Normalizing self-supervised learning for provably reliable Change Point Detection
Alexandra Bazarova, Evgenia Romanenkova, Alexey Zaytsev
TL;DR
This work tackles unsupervised change point detection by unifying self-supervised time-series representation learning with spectral normalization to guarantee reliability. The authors prove that spectral normalization preserves test power for both kernel-based and likelihood-ratio CPD tests, leveraging bi-Lipschitz and kernel-distance preservation properties. They instantiate the framework with two SSL backbones, TS2Vec and TS-BYOL, and validate improvements on Yahoo! A4 Benchmark, USC-HAD, and HASC datasets, achieving competitive or leading F1 scores. The approach offers a theoretically grounded and practically effective path to robust CPD in high-dimensional time series, with notable gains in detection robustness and sensitivity. Overall, this work bridges representation learning and classical CPD theory to deliver more reliable, scalable CPD in real-world streams.
Abstract
Change point detection (CPD) methods aim to identify abrupt shifts in the distribution of input data streams. Accurate estimators for this task are crucial across various real-world scenarios. Yet, traditional unsupervised CPD techniques face significant limitations, often relying on strong assumptions or suffering from low expressive power due to inherent model simplicity. In contrast, representation learning methods overcome these drawbacks by offering flexibility and the ability to capture the full complexity of the data without imposing restrictive assumptions.

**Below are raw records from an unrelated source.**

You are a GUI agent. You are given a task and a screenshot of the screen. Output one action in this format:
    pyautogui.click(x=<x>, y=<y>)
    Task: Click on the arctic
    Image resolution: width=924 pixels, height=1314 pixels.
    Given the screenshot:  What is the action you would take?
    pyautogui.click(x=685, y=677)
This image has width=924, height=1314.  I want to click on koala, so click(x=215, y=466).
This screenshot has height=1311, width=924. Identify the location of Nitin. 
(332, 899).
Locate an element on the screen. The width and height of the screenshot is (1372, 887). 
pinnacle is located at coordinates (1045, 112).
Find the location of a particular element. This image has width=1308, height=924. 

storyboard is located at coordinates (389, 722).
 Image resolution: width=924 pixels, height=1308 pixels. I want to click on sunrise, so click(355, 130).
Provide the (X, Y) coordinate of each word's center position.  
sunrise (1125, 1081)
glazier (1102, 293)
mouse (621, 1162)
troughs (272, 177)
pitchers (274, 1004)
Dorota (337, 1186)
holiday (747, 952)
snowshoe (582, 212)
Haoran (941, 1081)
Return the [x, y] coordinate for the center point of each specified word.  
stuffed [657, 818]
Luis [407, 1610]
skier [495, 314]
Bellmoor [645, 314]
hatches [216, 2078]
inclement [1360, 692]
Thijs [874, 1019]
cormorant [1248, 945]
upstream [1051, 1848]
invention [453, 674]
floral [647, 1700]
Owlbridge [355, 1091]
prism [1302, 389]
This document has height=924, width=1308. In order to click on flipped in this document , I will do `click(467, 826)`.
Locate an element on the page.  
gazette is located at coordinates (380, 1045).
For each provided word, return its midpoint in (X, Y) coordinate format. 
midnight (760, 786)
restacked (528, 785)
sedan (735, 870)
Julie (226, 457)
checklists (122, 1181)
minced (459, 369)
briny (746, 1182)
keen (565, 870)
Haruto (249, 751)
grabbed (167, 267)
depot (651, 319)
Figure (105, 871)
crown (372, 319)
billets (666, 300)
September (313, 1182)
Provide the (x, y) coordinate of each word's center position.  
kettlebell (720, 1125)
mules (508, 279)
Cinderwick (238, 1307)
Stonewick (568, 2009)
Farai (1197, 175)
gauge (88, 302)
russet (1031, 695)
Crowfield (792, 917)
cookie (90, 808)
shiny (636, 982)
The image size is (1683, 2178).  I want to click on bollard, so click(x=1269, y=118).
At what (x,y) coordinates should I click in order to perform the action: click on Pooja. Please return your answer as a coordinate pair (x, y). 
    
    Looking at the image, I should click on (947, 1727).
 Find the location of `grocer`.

However, these approaches are still emerging in the CPD field and lack robust theoretical foundations to ensure their reliability. Our work addresses this gap by integrating the expressive power of representation learning with the groundedness of traditional CPD techniques. We adopt spectral normalization (SN) for deep representation learning in CPD tasks and prove that the embeddings after SN are highly informative for CPD. Our method significantly outperforms current state-of-the-art methods during the comprehensive evaluation via three standard CPD datasets.